### Data to process
╔══
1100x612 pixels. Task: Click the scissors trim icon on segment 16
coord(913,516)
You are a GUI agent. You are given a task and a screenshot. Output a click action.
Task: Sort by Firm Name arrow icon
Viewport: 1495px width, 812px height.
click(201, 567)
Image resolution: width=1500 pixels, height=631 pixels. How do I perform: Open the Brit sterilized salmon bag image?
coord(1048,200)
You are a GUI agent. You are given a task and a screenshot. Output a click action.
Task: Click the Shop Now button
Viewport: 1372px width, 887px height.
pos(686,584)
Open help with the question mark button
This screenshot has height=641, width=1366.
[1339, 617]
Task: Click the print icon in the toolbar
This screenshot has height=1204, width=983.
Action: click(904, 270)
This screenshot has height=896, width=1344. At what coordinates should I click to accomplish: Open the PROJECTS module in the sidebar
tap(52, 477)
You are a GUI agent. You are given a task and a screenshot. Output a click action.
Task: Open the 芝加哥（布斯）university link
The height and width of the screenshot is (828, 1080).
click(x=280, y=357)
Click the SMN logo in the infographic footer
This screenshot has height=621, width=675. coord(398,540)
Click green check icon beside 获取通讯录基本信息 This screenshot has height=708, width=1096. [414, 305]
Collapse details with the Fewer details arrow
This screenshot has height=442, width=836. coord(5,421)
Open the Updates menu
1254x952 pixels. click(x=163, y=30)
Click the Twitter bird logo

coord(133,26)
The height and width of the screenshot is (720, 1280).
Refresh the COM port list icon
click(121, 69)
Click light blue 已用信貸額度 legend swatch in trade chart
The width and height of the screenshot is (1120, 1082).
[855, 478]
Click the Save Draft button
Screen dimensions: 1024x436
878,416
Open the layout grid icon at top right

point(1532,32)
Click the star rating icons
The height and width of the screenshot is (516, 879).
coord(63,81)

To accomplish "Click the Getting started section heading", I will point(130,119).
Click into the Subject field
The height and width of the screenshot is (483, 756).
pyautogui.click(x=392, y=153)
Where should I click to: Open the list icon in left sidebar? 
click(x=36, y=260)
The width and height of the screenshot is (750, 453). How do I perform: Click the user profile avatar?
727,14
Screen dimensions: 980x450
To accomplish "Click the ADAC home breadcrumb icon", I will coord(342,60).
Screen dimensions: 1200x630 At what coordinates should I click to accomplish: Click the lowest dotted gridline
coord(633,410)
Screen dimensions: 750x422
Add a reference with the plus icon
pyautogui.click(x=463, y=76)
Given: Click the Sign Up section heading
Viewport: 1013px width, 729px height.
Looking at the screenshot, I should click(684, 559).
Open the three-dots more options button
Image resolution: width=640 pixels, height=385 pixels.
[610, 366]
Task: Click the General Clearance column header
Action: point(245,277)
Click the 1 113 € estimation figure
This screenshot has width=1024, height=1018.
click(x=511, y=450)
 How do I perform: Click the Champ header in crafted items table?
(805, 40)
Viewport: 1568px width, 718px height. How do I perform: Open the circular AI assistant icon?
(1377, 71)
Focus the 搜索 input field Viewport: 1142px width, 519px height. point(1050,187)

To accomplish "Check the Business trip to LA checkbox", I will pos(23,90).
╚══
### Assignment
Without changing a single character, write out all of the entries.

### Result for this exercise
1100x612 pixels. Task: Click the scissors trim icon on segment 16
coord(913,516)
You are a GUI agent. You are given a task and a screenshot. Output a click action.
Task: Sort by Firm Name arrow icon
Viewport: 1495px width, 812px height.
click(201, 567)
Image resolution: width=1500 pixels, height=631 pixels. How do I perform: Open the Brit sterilized salmon bag image?
coord(1048,200)
You are a GUI agent. You are given a task and a screenshot. Output a click action.
Task: Click the Shop Now button
Viewport: 1372px width, 887px height.
pos(686,584)
Open help with the question mark button
This screenshot has height=641, width=1366.
[1339, 617]
Task: Click the print icon in the toolbar
This screenshot has height=1204, width=983.
Action: click(904, 270)
This screenshot has height=896, width=1344. At what coordinates should I click to accomplish: Open the PROJECTS module in the sidebar
tap(52, 477)
You are a GUI agent. You are given a task and a screenshot. Output a click action.
Task: Open the 芝加哥（布斯）university link
The height and width of the screenshot is (828, 1080).
click(x=280, y=357)
Click the SMN logo in the infographic footer
This screenshot has height=621, width=675. coord(398,540)
Click green check icon beside 获取通讯录基本信息 This screenshot has height=708, width=1096. [414, 305]
Collapse details with the Fewer details arrow
This screenshot has height=442, width=836. coord(5,421)
Open the Updates menu
1254x952 pixels. click(x=163, y=30)
Click the Twitter bird logo

coord(133,26)
The height and width of the screenshot is (720, 1280).
Refresh the COM port list icon
click(121, 69)
Click light blue 已用信貸額度 legend swatch in trade chart
The width and height of the screenshot is (1120, 1082).
[855, 478]
Click the Save Draft button
Screen dimensions: 1024x436
878,416
Open the layout grid icon at top right

point(1532,32)
Click the star rating icons
The height and width of the screenshot is (516, 879).
coord(63,81)

To accomplish "Click the Getting started section heading", I will point(130,119).
Click into the Subject field
The height and width of the screenshot is (483, 756).
pyautogui.click(x=392, y=153)
Where should I click to: Open the list icon in left sidebar? 
click(x=36, y=260)
The width and height of the screenshot is (750, 453). How do I perform: Click the user profile avatar?
727,14
Screen dimensions: 980x450
To accomplish "Click the ADAC home breadcrumb icon", I will coord(342,60).
Screen dimensions: 1200x630 At what coordinates should I click to accomplish: Click the lowest dotted gridline
coord(633,410)
Screen dimensions: 750x422
Add a reference with the plus icon
pyautogui.click(x=463, y=76)
Given: Click the Sign Up section heading
Viewport: 1013px width, 729px height.
Looking at the screenshot, I should click(684, 559).
Open the three-dots more options button
Image resolution: width=640 pixels, height=385 pixels.
[610, 366]
Task: Click the General Clearance column header
Action: point(245,277)
Click the 1 113 € estimation figure
This screenshot has width=1024, height=1018.
click(x=511, y=450)
 How do I perform: Click the Champ header in crafted items table?
(805, 40)
Viewport: 1568px width, 718px height. How do I perform: Open the circular AI assistant icon?
(1377, 71)
Focus the 搜索 input field Viewport: 1142px width, 519px height. point(1050,187)

To accomplish "Check the Business trip to LA checkbox", I will pos(23,90).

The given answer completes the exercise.